Na verdade, diz o guia turístico local, a lagoa mexicana tem até 100 metros de profundidade — no fundo abriga a prova de vida mais antiga do planeta.

Del Valle, que passou anos a levar grupos àquele local para tours de stand-up paddle, explica que o mais importante ao visitar o longo e estreito lago próximo à fronteira com Belize é não deixar rastos.

“Graças ao stand-up paddle, tive a oportunidade de explorar a maior parte da lagoa… era tão única, tão majestosa, tão bonita”, disse.

“A claridade da água dá-lhe esta coloração única do azul ao verde. Era delicioso apreciar”, continuou. No entanto, o “Lago das Sete Cores” está sob grave ameaça e pode não só mudar permanentemente de cor, como também levar à destruição de uma antiga população de estromatólitos, um fóssil vivo que antecede os humanos, dinossauros e até mesmo as plantas.

Del Valle mudou-se para Bacalar em 2017, após o terremoto de magnitude 7,1 em Puebla, que o deixou com stresse pós-traumático, em busca de um ambiente mais tranquilo.

E ficou maravilhado com o que encontrou. “Era o paraíso”, disse.

“Cada nascer e pôr do sol era inacreditável, cada um era único. Mas agora vejo o que está a acontecer e isso parte o meu coração”, acrescentou Valle.

O Lago Bacalar está a caminho de um desastre ecológico, segundo Luisa Falcón, ecologista microbiana da Universidade Nacional Autónoma do México, em Mérida.

Em novembro de 2015, a agência federal de proteção ambiental do México emitiu um alerta de poluição para o lago.

O problema atingiu o seu ápice em junho de 2020, quando a tonalidade do Lago Bacalar se tornou castanha escura. Mas, se nada for feito, o dano pode ir muito além da tonalidade da água, alerta Falcón.

Bacalar abriga o maior recife de microbialita de água doce do mundo — estruturas semelhantes a rochas formadas por milhares de micróbios que fazem a precipitação de minerais carbonáticos.

“Os microbialitos de Bacalar têm uma idade que varia entre décadas e mais de 9 mil anos”, disse.

Mas a contraparte fóssil viva do microbialito, os estromatólitos, que data de “aproximadamente 3,5 bilhões de anos”, torna a população de Bacalar a mais antiga evidência de vida na Terra.

Os estromatólitos assemelham-se a uma couve-flor — grandes estruturas bege “acolchoadas” que crescem no fundo de calcário da lagoa. Parecem uma rocha, mas na verdade estão vivos.

O sedimento deposita-se milímetro a milímetro, com o auxílio de organismos fotossintetizantes chamados cianobactérias, até que as estruturas se transformam num monte rochoso subaquático que pode ser visto na superfície de águas rasas.

OBJETIVO 1: Consegue reproduzir palavra por palavra as linhas dos registos, começando na linha que contém "How do I perform: Decrease" e seguindo até à linha que contém "point(530,237)", ambas incluídas?
OBJETIVO 2: Pode retomar o texto sobre o Lago Bacalar a partir do ponto em que termina?
Os registos não têm qualquer relação com o texto.

LISTAGEM:
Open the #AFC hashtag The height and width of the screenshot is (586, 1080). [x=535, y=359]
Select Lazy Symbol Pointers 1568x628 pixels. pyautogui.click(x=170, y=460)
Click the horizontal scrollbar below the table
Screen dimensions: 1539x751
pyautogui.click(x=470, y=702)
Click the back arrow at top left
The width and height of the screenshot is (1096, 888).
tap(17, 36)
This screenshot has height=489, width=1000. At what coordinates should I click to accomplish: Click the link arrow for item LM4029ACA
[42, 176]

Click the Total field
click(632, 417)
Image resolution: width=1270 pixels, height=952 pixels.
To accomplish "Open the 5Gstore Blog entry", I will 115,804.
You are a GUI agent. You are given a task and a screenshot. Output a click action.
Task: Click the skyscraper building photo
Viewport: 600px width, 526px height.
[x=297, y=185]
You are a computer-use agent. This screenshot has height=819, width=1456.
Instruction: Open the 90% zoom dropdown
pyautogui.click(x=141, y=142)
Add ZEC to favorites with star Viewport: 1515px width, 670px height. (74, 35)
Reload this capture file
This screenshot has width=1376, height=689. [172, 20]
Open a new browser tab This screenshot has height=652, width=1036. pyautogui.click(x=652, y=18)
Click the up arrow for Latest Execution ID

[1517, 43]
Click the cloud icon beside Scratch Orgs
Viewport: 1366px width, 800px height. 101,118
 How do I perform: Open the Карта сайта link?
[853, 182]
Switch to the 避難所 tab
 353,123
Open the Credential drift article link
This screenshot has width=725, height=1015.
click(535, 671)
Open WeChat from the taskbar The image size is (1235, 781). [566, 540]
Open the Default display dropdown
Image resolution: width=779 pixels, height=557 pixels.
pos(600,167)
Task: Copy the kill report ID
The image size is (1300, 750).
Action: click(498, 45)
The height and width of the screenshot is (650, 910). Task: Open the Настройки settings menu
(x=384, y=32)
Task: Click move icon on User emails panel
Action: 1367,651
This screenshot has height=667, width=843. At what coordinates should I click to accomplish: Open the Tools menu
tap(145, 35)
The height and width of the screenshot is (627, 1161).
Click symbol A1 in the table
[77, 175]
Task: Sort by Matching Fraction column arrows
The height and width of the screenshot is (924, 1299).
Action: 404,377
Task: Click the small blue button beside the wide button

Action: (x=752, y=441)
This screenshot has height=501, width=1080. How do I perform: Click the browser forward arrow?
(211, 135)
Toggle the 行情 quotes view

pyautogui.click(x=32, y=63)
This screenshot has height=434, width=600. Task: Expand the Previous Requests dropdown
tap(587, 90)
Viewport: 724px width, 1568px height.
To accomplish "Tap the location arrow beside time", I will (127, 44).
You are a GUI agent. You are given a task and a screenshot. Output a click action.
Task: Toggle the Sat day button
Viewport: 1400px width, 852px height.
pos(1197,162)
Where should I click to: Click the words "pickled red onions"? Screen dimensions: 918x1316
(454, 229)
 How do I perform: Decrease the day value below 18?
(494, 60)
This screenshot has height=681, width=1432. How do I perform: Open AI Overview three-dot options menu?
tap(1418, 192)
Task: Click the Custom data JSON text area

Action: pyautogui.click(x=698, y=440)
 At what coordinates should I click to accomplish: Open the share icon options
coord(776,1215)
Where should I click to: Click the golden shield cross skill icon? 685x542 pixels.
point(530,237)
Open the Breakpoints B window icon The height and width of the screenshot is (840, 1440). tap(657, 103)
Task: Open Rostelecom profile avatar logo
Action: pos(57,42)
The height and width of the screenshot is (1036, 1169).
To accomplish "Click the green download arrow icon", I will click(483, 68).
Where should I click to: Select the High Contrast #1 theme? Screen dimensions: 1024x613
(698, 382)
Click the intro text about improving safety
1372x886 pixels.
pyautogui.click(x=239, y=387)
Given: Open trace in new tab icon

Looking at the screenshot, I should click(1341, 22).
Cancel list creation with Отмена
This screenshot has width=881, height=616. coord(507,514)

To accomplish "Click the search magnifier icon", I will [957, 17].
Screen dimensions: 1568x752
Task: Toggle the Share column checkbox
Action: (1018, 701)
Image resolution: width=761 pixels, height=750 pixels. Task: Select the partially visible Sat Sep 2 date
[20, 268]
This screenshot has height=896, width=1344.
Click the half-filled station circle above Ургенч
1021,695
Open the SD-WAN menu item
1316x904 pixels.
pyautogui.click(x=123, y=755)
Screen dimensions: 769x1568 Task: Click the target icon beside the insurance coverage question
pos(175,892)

RESPOSTA 1:
 How do I perform: Decrease the day value below 18?
(494, 60)
This screenshot has height=681, width=1432. How do I perform: Open AI Overview three-dot options menu?
tap(1418, 192)
Task: Click the Custom data JSON text area

Action: pyautogui.click(x=698, y=440)
 At what coordinates should I click to accomplish: Open the share icon options
coord(776,1215)
Where should I click to: Click the golden shield cross skill icon? 685x542 pixels.
point(530,237)

RESPOSTA 2:
Os estromatólitos parecidos com couve-flor ainda existem apenas em alguns lugares do mundo — e a população de Bacalar revela uma história que parou no tempo, como a temperatura ou a composição geoquímica da água há milhões de anos.

Isso porque preservam as condições físico-químicas da água no seu processo de sedimentação incrivelmente lento.

Essencialmente, os estromatólitos também ajudam a reciclar elementos. Os micróbios que compõem um estromatólito retiram carbono do CO2 do ar e depositam-no no carbonato do fundo do lago para o armazenar.

Como as árvores, os estromatólitos melhoram ativamente nosso meio ambiente. Mas o problema é duplo, disse Falcón.

É que lago é alimentado por um rio subterrâneo de 450 km que faz parte da maior caverna e sistema de túneis aquáticos do mundo ao longo da península de Yucatán.

O que é bom para os estromatólitos — acredita-se que a rocha carbonática dos túneis os faça crescer mais do que o normal, se proliferando na superfície da lagoa.

Mas os ambientes cársticos, em que a água subterrânea flui por meio de fraturas e sistemas de cavernas interconectados a corpos de água, também deixam os estromatólitos mais vulneráveis ​​a mudanças rio acima.

E o desmatamento da floresta tropical rio acima da lagoa aumentou “exponencialmente” na última década devido a práticas agrícolas insustentáveis, explicou Falcón.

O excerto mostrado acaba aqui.